Большой шеф Красной капеллы: Впервые в мире беседы с Леопольдом Треппером
Шрифт:
Нам удалось спасти до тридцати человек, которые были связаны с повседневной работой.
После провала в июне 42-го г. мне удалось, когда были арестованы Соколы, спасти нашу шифровалыцицу
Веру Аккерман. Несколько лет назад она умерла от рака. Удалось не допустить ареста Клода Спаака.
Мишель (фамилии его не даю) живет в центре Парижа.
Не была арестована Люси Жиро, жена Пьера Жиро, связная и шифровалыцица, не удалось арестовать Жюльет, находившуюся в большой опасности. Года два назад она умерла в Дижоне. Удалось нам отсечь все связи от жены Пориоля — Елены. Она была той подпольщицей, которая приняла важнейшее мое сообщение из гестапо и передала дальше — с точки Жюльетт — в январе 45-го г. Живет в Париже. Коммунистка, отлично выступала на процессе Роше.
Группа пяти испанцев. Имела три рации. Эскудера, его жена и трое других. Это были наши резервные радиогруппы, для Москвы. О них знали только я и Гроссфогель. Не позволили арестовать жену Каца — Сесиль Фихтенцвайг, которая
Удалось предотвратить арест Ковальского, он был руководителем всех групп партизанского Сопротивления, итальянских, испанских, еврейских и т. д., спасли Шарля Лидермана, доктора Дзеннера Енкера Ширтока, мадам Лихонину.
Вместе с товарищами мне удалось установить, что больше 30 человек не были арестованы, удалось оборвать связи.

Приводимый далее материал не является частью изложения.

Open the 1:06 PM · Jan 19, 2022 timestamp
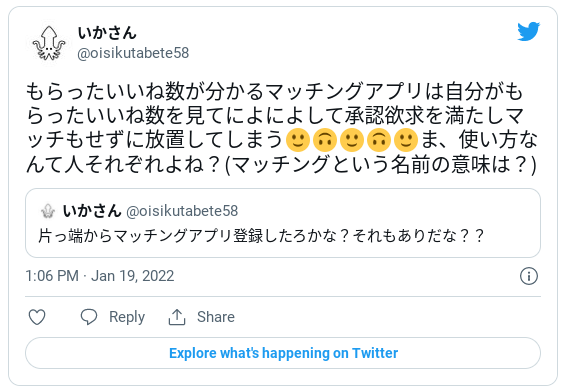The height and width of the screenshot is (391, 564). point(100,276)
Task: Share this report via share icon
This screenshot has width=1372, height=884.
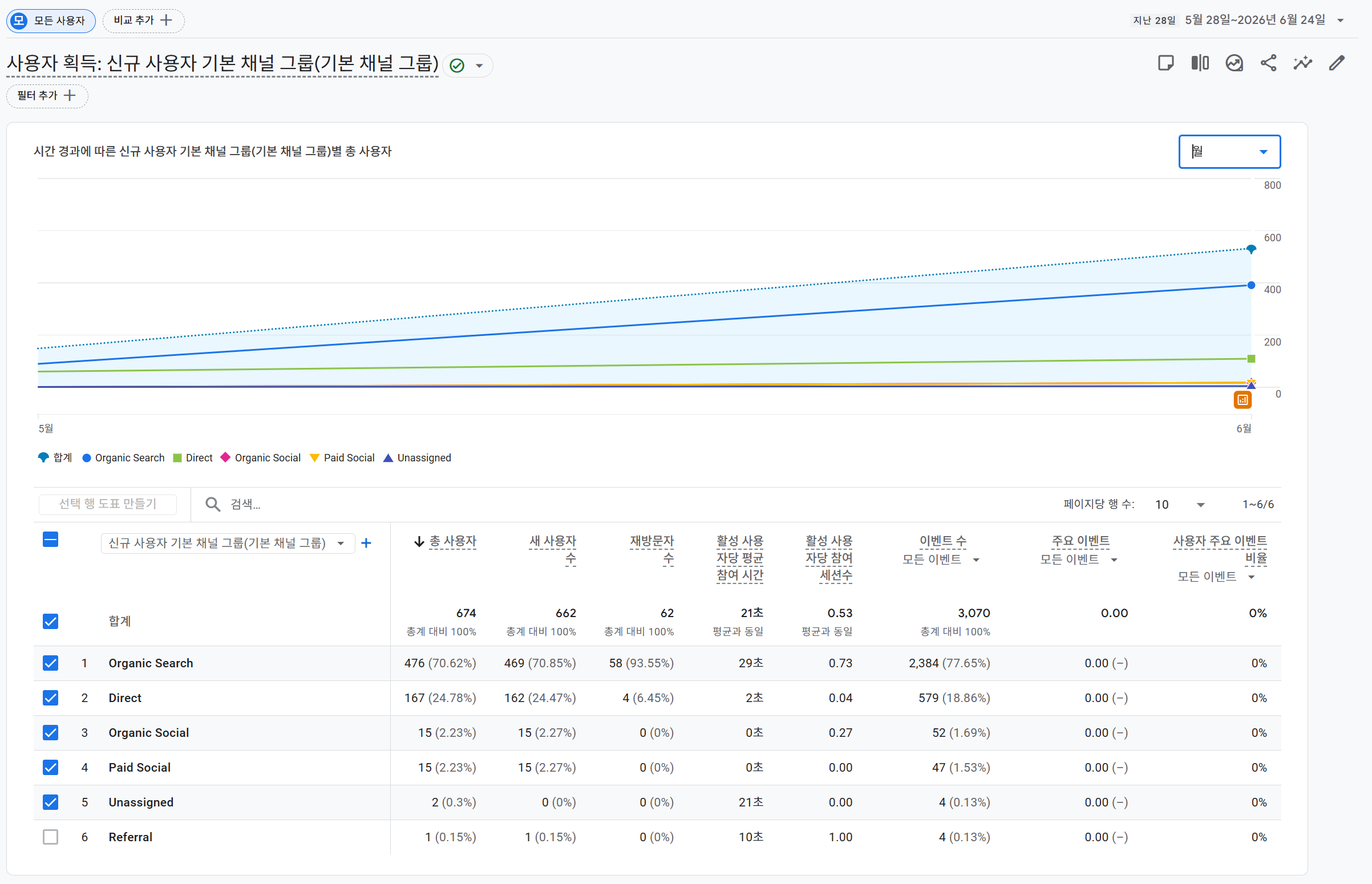Action: (x=1269, y=63)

Среди сотни разведчиков, работавших в Бельгии и Франции, связанных с Центром, из них 65 было арестовано, 35 человек не были арестованы. Около 30 членов Красной капеллы пережили войну, а в общем из ста пережили войну человек 60. Такой положительный итог по Франции я объясняю тем, что у нас не было изменников. По группе во Франции, с того дня когда я создавал эту группу, — в 1938 г. вместе с Гроссфогелем, а первыми моими разведчиками были Кац, Куант, Альфред Корбен, потом контакты с Фернаном Пориолем, с Мишелем, Сюзан Спаак, Кете Фёлькнер, здесь не было ни одного изменника. Кроме того, базируясь на опыте того, что было в Бельгии, вся оргсистема Красного оркестра была такова, что люди знали только то, что им нужно было знать. Поэтому для них была облегчена борьба, когда они попались в руки гестапо. С одной стороны, те, которые очень много знали. Кроме меня, знал все Гроссфогель. Был моим заместителем. В тюрьме строго придерживался нашей тактики. Утверждал, что занимался только коммерческими делами. По другим вопросам обращайтесь к Отто. Его шантажировали, грозили убить жену и ребенка, все это он выдержал.

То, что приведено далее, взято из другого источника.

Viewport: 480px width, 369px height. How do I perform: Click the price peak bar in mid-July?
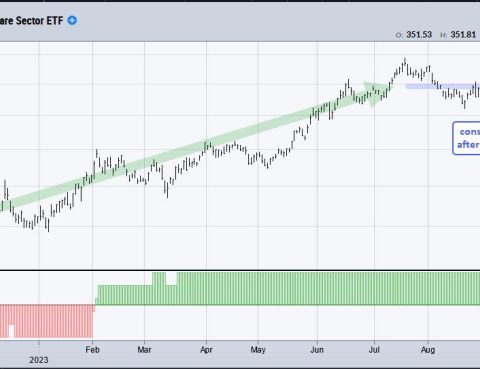pos(405,65)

В Бельгии было арестовано 32 человека. Почти все, которые там работали. Почему так получилось? Измена. Изменил Ефремов. Когда был арестован в июне 42го г., он абсолютно все передал в руки немцев. Передал людей, связи, рации. Это подтверждает то, что было ошибкой назначать его заместителем Кента. Центр потом признал это, я добивался, чтобы не слишком централизовать работу.
Во Франции было все лучше подготовлено и потери оказались меньшими. Арестовано во Франции 30 человек, это составляет около 45%. То, что говорят противники о полном разгроме Красного оркестра, это все ложь.
ПРОДОЛЖЕНИЕ БЕСЕДЫ
Кто были наши самые первые люди, когда я приехал в Европу. В 36-м г., когда я ехал по делу провала, первым человеком, который мне помог, а потом был связан с нами по разведке, был муж Регины, которая теперь живет в Москве. Он — Шрайбер, она Регина Штром. Оба были первыми людьми, которые начали помогать мне, начиная с декабря 36-го г. Погиб Шрайбер очень глупо — не попал на советский пароход, в Марселе. Когда немцы пришли в Париж, их квартира была на подозрении французской полиции. Регина с ребенком были спасены. С помощью Суслопарова их отправили в Советский Союз. Посольство советское оставалось до нападения Гитлера на Советский Союз. Шрайбер находился во французском концлагере. Нам удалось его освободить. Поехал в Лион и в начале 43-го г. был арестован. С нами он был связан с декабря 36-го г.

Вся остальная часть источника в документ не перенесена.